§ Supplied material:
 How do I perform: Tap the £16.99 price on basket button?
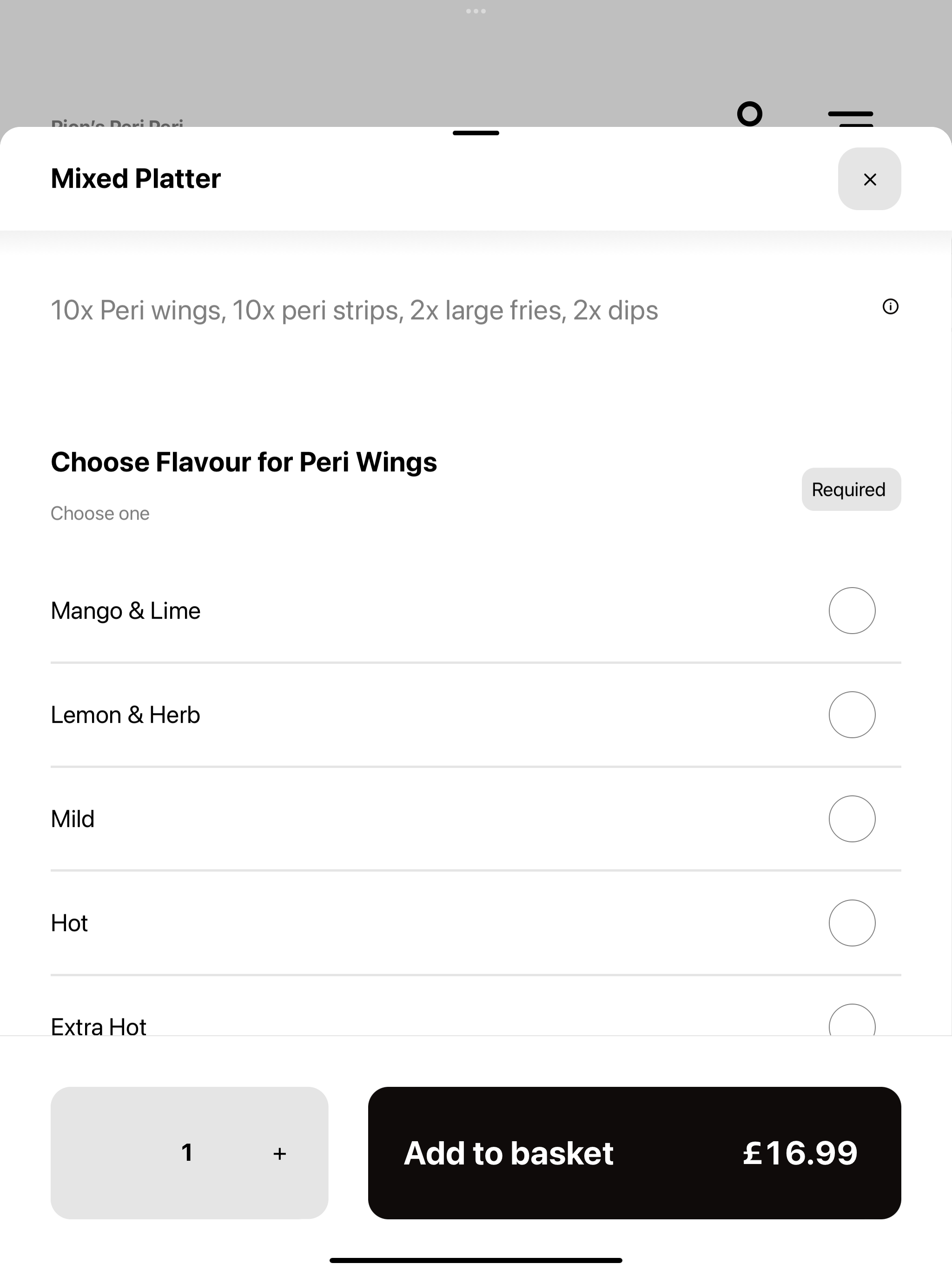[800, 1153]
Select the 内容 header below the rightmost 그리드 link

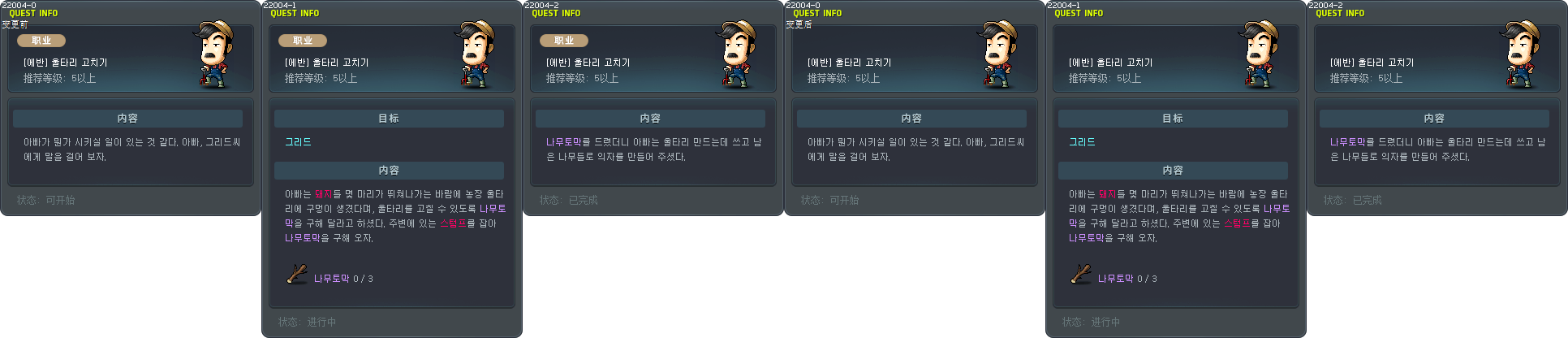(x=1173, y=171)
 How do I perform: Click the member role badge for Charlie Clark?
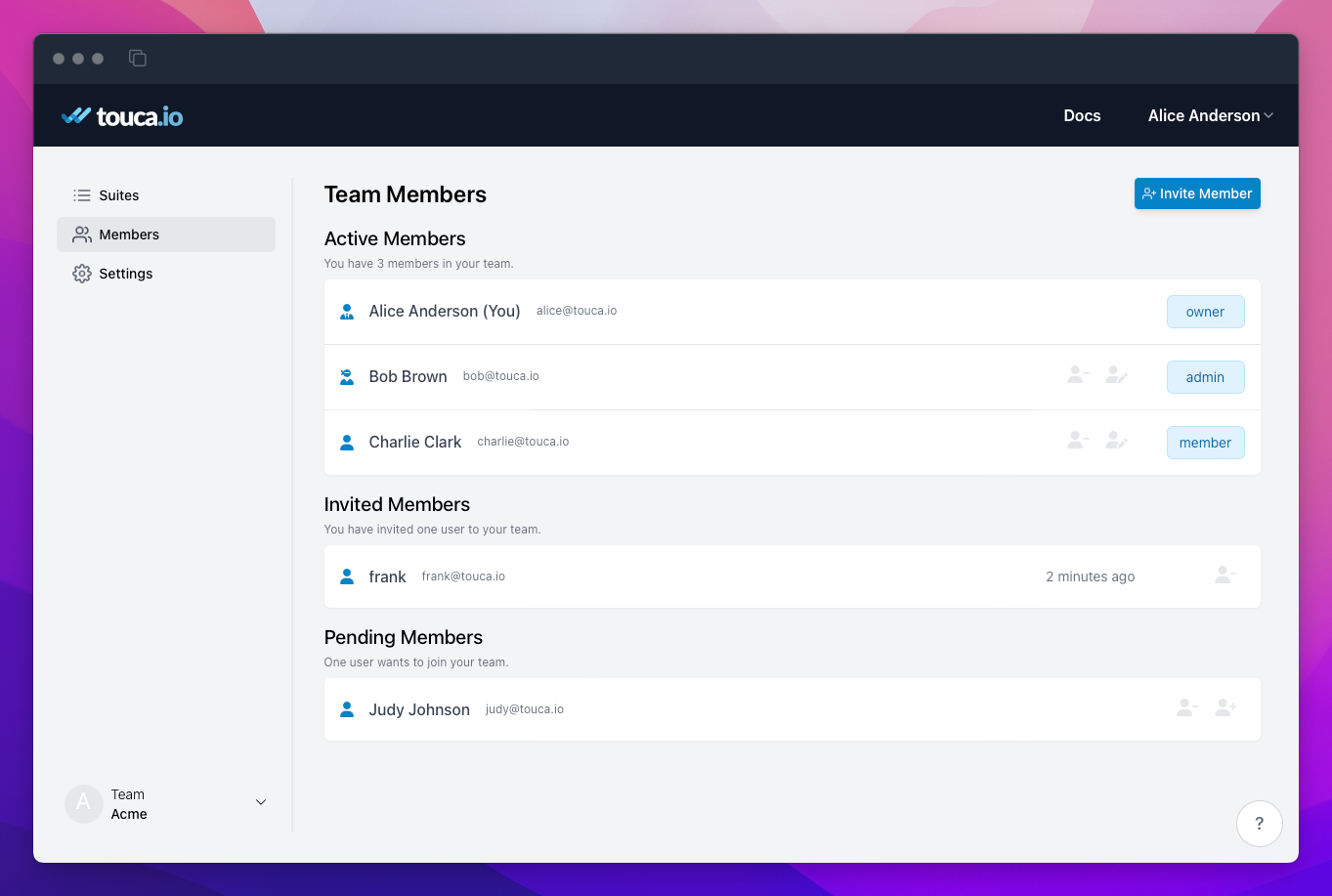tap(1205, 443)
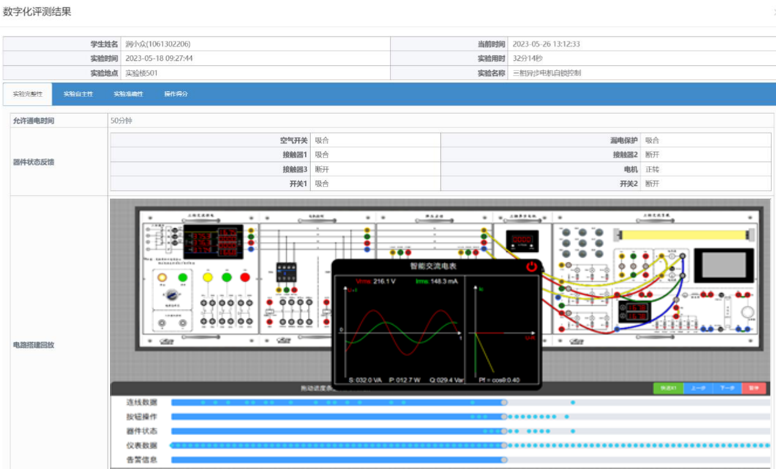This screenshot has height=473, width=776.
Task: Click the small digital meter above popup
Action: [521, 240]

§ What needs to be done: Give back exactly the lines from the one containing "Select the 内容" to the final line of the entries, both included, and no picture.

§ The answer:
Select the 内容 header below the rightmost 그리드 link

(x=1173, y=171)
 How do I perform: Click the member role badge for Charlie Clark?
tap(1205, 443)
This screenshot has height=473, width=776.
Task: Click the small digital meter above popup
Action: [521, 240]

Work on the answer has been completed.